First Published 20 April 2015, Last Updated 23 April 2015

As theatrical treats go, indulging in afternoon tea at Rosewood London’s Mirror Room with Memphis The Musical’s insanely chatty Beverley Knight and Killian Donnelly is up there. The cakes are incredible; the company is even better.

The word gregarious could have been invented to describe the performers, who play a rising black singer and the white DJ who wants to help make her a star in the Olivier Award-winning, 1950s Tennessee-set show.

They barely need prodding to begin revealing the secrets of Memphis’ success, and once they start there’s little stopping them. It’s easy to see where their electric on-stage chemistry comes from; it’s there as much sipping tea and nibbling petit fours in 21st century luxury as it is railing against discrimination and raising the roof in a segregated America. 

Once they get going, overlapping each other’s sentences with an ease and panache that belies the fact they’ve barely known each other a year, we can basically sit back, relax and let the Olivier Award nominees take us into the world of Memphis, from Knight’s sweet habit and the theatre’s all-inclusive atmosphere to performance details that neither knew about each other.

How are you finding the show six months in?

Donnelly: It’s amazing. We’re just so proud of the reaction it’s getting. I haven’t heard one negative comment. And what I love is people are going “I have to bring my family.” My brother, who doesn’t like musicals, I brought him to see it.

Knight: There seems to be something about Memphis that has got the ‘I don’t like musicals people’ to come along. My brother-in-law loves it. He’s Mr Grumpy who doesn’t like anything.

Donnelly: It appeals to everyone. The show genuinely feels about 45 minutes long. You hit the ground running and there’s energy, energy, energy and it zips by for everyone. It has a really strong story.

Knight: And that is what you follow. That’s what’s got you gripped.

Donnelly: If there was a blueprint of how to do a musical, Memphis would be it. The choreography is…

Knight: …Crazy

Donnelly: It’s out of this world.

Knight: It really was a team effort. And you can really see the team on stage. Everyone pulling together, everyone making sure that every element was covered. Everybody’s encouraging everybody. If one of the ensemble’s in for a role, everybody from every corner, even if they’re supposed to be in their dressing room, gets changed and is side of stage, in the wings, watching. Everyone’s cheering that person on.

Donnelly: I know it’s a cliché to say it’s a family atmosphere, but I’ve never experienced it before.

Knight: I’m the biggest child probably in the building.

Donnelly: She really is.

Knight: I wake up happy, go to sleep happy. I’m just a kid like that.

Donnelly: Friday she brings sweets. Big Tupperware boxes come in. We do our warm up and it’s “Oh, she brought Chewits”. Then two more boxes come for the front of house people. There’s usually a divide between cast and front of house. We’ve really tried to stop that. So we put on nights front of house after the show, where there’s free beer, free wine, free food. The Shaftesbury comes to it. Anyone who works at the Shaftesbury.

Knight: When you’ve got crew – these are blokey bloke bloke blokes – joining in the numbers and the dance routines, it’s game on. That’s how it’s been.

DATA ::
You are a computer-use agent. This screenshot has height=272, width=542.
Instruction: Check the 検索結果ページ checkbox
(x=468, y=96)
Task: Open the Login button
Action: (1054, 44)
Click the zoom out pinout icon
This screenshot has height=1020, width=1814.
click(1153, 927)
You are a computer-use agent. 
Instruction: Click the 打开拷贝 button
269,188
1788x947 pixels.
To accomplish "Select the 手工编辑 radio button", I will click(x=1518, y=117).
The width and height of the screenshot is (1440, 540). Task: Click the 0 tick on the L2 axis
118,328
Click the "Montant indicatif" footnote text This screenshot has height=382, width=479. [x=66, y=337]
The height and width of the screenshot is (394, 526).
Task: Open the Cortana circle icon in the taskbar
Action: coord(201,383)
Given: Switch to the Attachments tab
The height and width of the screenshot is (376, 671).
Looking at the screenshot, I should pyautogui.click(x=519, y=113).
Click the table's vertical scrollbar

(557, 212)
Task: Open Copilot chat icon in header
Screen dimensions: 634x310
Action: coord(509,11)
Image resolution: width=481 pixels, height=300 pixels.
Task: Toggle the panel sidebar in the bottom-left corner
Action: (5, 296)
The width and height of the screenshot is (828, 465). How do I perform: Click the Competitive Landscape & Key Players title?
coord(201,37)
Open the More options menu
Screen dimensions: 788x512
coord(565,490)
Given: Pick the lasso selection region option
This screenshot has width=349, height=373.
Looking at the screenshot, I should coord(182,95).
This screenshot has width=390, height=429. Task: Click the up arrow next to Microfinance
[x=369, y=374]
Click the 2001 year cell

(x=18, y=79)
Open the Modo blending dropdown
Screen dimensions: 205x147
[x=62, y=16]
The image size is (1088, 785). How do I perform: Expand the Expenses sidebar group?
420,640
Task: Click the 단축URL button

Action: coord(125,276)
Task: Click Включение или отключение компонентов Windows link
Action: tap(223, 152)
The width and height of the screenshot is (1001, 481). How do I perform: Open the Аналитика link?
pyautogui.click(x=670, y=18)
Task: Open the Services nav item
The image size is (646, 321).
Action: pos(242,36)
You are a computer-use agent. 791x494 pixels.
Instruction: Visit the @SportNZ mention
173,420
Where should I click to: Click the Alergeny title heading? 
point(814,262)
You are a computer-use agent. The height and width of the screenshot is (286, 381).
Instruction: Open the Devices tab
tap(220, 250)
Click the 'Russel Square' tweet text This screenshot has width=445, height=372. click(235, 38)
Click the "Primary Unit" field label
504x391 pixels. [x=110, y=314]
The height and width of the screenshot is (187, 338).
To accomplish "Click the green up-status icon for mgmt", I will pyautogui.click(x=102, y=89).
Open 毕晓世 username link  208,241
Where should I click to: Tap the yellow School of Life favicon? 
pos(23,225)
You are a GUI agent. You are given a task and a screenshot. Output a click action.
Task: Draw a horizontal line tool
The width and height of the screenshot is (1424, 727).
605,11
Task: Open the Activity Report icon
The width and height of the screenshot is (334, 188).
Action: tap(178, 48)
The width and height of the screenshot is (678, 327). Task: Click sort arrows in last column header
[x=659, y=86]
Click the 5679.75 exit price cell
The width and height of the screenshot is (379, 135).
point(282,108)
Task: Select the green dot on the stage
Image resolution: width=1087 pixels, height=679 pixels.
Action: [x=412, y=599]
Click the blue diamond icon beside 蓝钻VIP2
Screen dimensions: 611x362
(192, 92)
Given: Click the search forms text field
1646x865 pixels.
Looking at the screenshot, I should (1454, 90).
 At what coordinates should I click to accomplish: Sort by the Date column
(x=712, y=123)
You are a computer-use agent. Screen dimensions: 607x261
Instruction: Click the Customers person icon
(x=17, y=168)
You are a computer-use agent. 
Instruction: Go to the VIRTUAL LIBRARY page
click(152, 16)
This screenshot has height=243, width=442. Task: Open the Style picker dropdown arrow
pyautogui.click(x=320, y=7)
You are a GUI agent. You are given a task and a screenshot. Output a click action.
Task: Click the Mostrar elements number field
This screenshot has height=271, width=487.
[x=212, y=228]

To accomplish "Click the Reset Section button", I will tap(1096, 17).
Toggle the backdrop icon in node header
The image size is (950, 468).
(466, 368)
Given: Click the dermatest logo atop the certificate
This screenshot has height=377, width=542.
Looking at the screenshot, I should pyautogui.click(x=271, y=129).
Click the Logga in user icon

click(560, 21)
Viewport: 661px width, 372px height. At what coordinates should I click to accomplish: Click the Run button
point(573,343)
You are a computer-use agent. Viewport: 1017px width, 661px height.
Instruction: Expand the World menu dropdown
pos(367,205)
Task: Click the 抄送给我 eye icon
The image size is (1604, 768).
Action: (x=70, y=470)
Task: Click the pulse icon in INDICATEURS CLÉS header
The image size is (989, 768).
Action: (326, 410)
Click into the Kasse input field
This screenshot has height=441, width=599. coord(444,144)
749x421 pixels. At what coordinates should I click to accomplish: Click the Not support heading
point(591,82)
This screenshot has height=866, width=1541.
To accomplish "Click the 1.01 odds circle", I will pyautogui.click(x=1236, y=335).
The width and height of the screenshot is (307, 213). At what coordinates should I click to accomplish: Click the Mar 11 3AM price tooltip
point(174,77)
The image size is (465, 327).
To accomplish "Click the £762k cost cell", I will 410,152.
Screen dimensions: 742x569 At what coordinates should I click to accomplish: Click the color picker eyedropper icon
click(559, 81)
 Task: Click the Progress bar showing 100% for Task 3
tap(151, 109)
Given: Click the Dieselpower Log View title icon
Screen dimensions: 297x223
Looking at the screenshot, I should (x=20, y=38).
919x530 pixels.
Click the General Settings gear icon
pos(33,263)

BRIEF A :: Please reproduce the Memphis interview from "As theatrical treats" to "1950s Tennessee-set show.".
BRIEF B :: In the Memphis interview, what does Knight bring in every Friday?

TASK RESULT A ::
As theatrical treats go, indulging in afternoon tea at Rosewood London’s Mirror Room with Memphis The Musical’s insanely chatty Beverley Knight and Killian Donnelly is up there. The cakes are incredible; the company is even better.

The word gregarious could have been invented to describe the performers, who play a rising black singer and the white DJ who wants to help make her a star in the Olivier Award-winning, 1950s Tennessee-set show.

TASK RESULT B :: Sweets, in big Tupperware boxes.